* What you should do *
After locating the line that holds "شات العراقية (908, 256)", output it and all following lines word for word, stopping only at the end of the data.

* Exercise inputs *

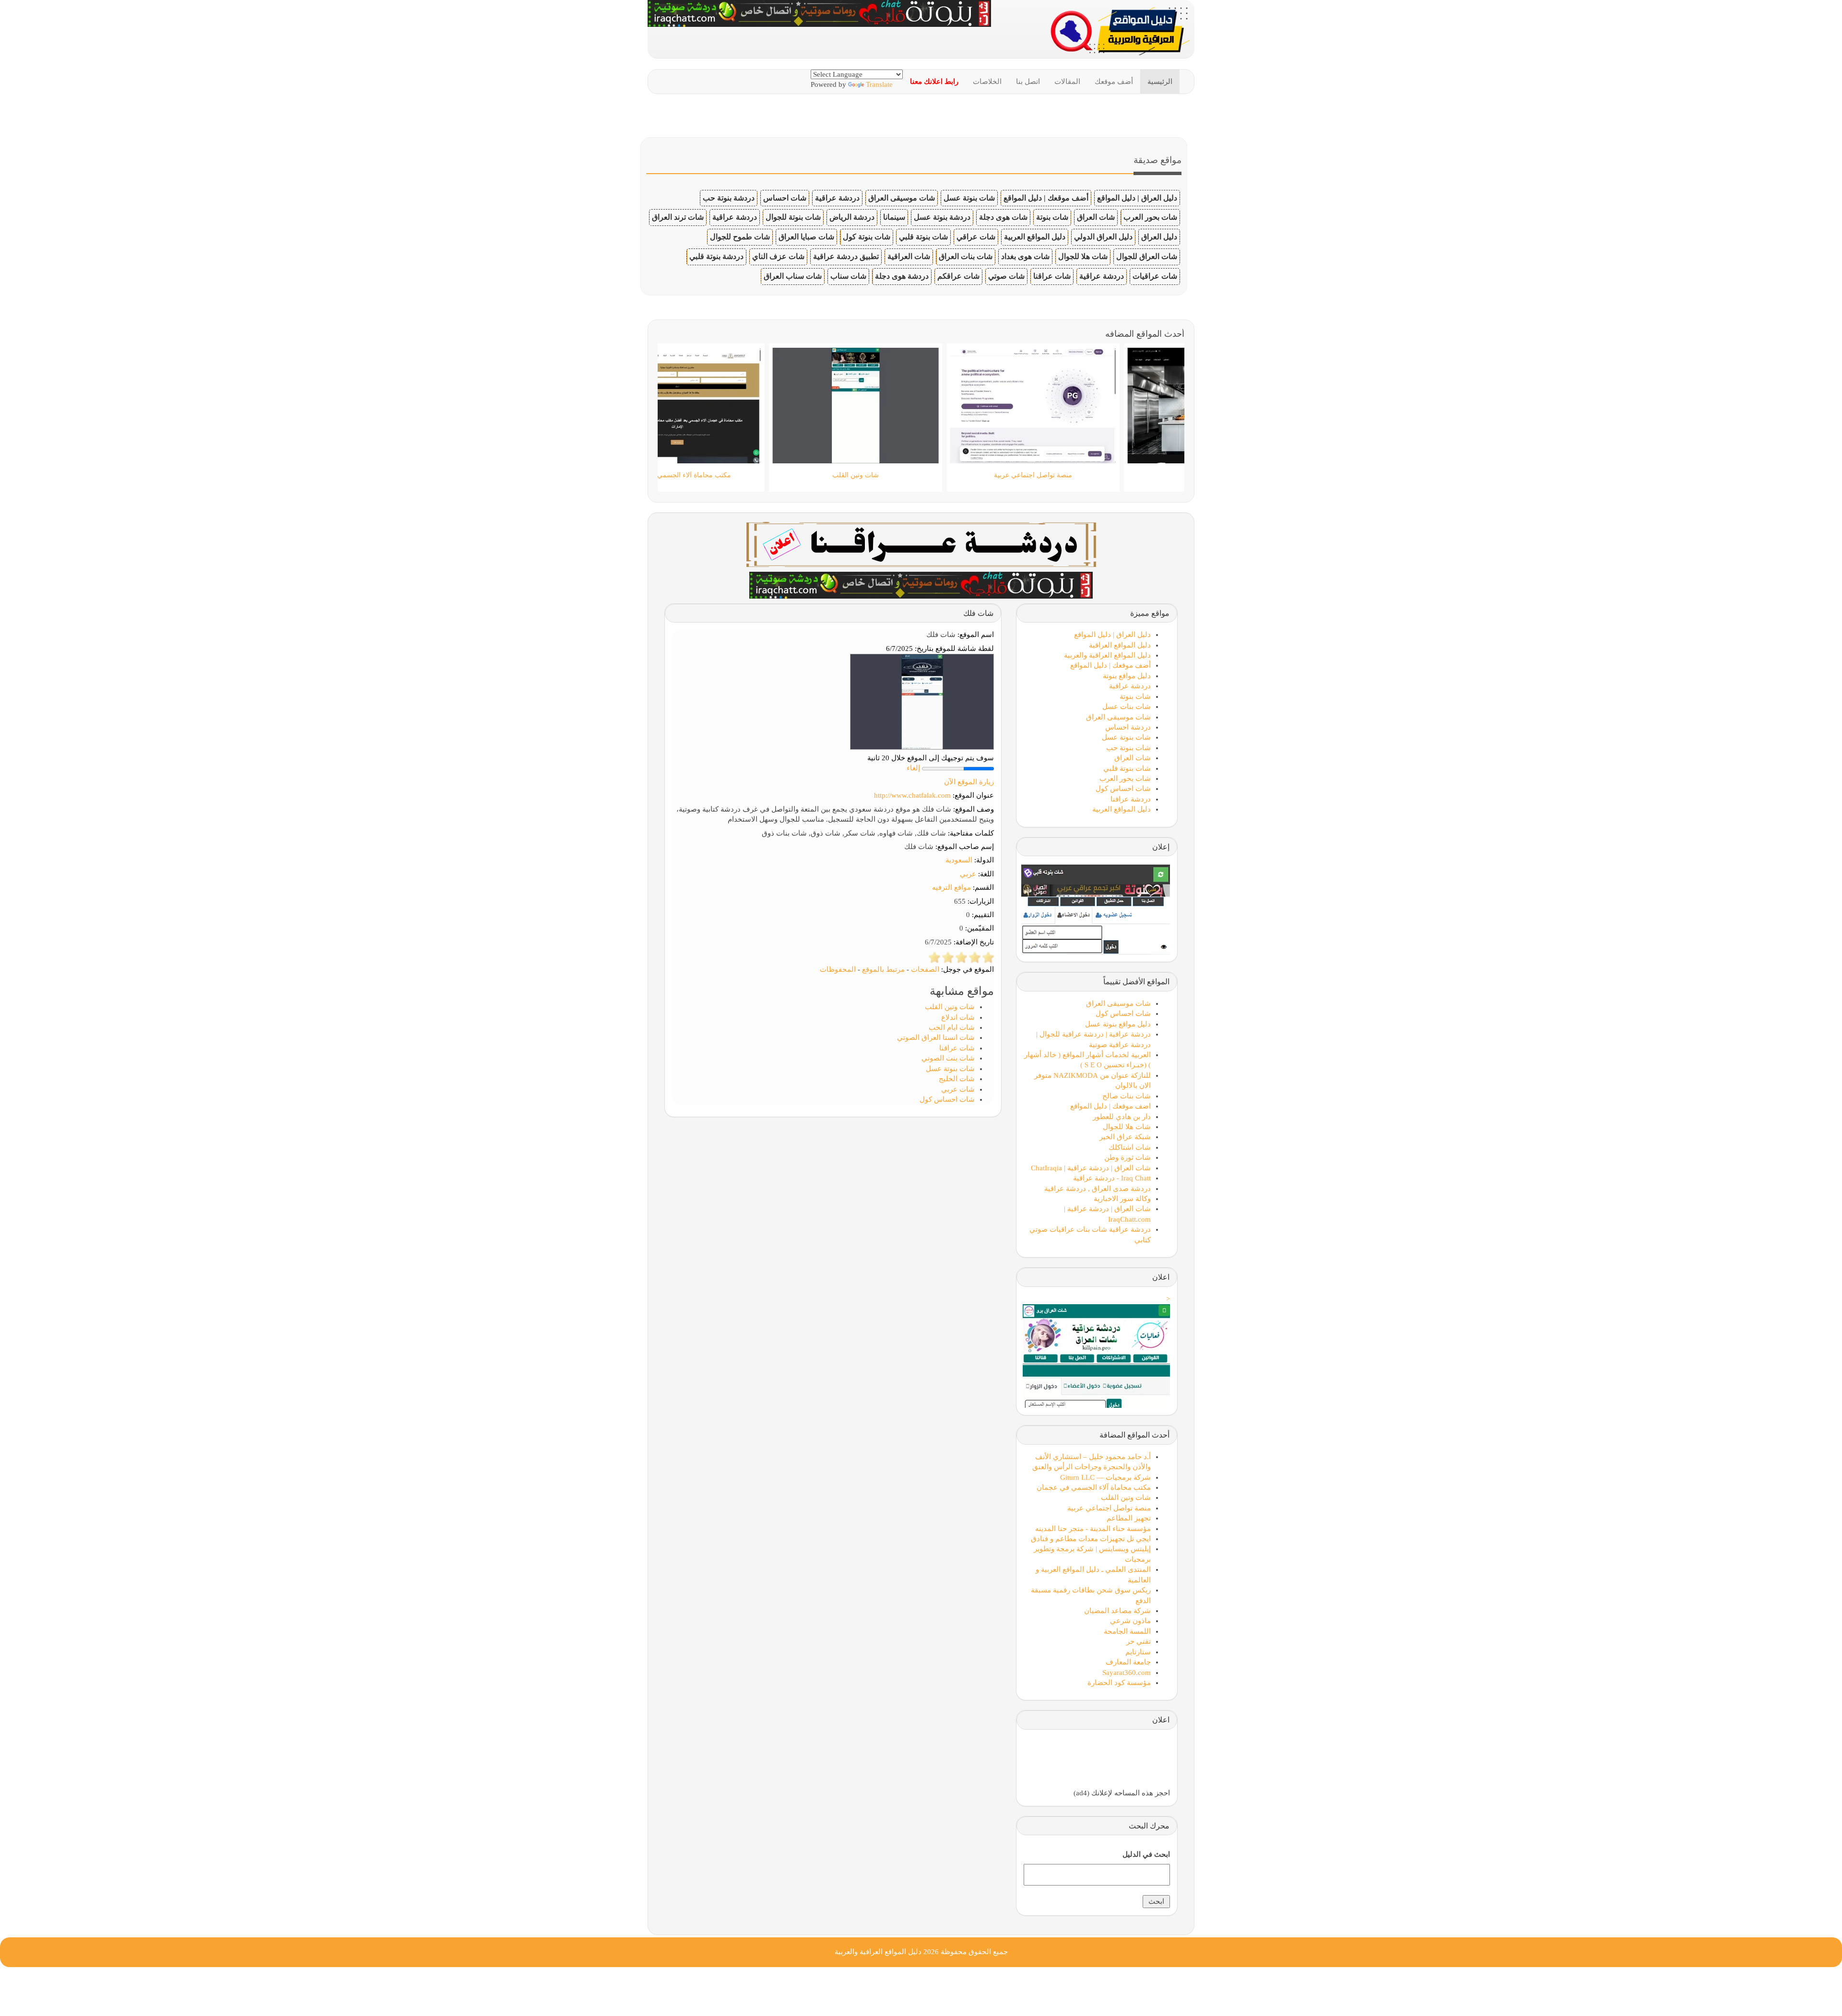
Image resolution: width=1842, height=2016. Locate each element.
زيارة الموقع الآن (969, 782)
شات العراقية (908, 256)
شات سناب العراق (793, 276)
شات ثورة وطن (1127, 1157)
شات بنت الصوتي (948, 1058)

* Solution to this exercise *
شات العراقية (908, 256)
شات سناب العراق (793, 276)
شات ثورة وطن (1127, 1157)
شات بنت الصوتي (948, 1058)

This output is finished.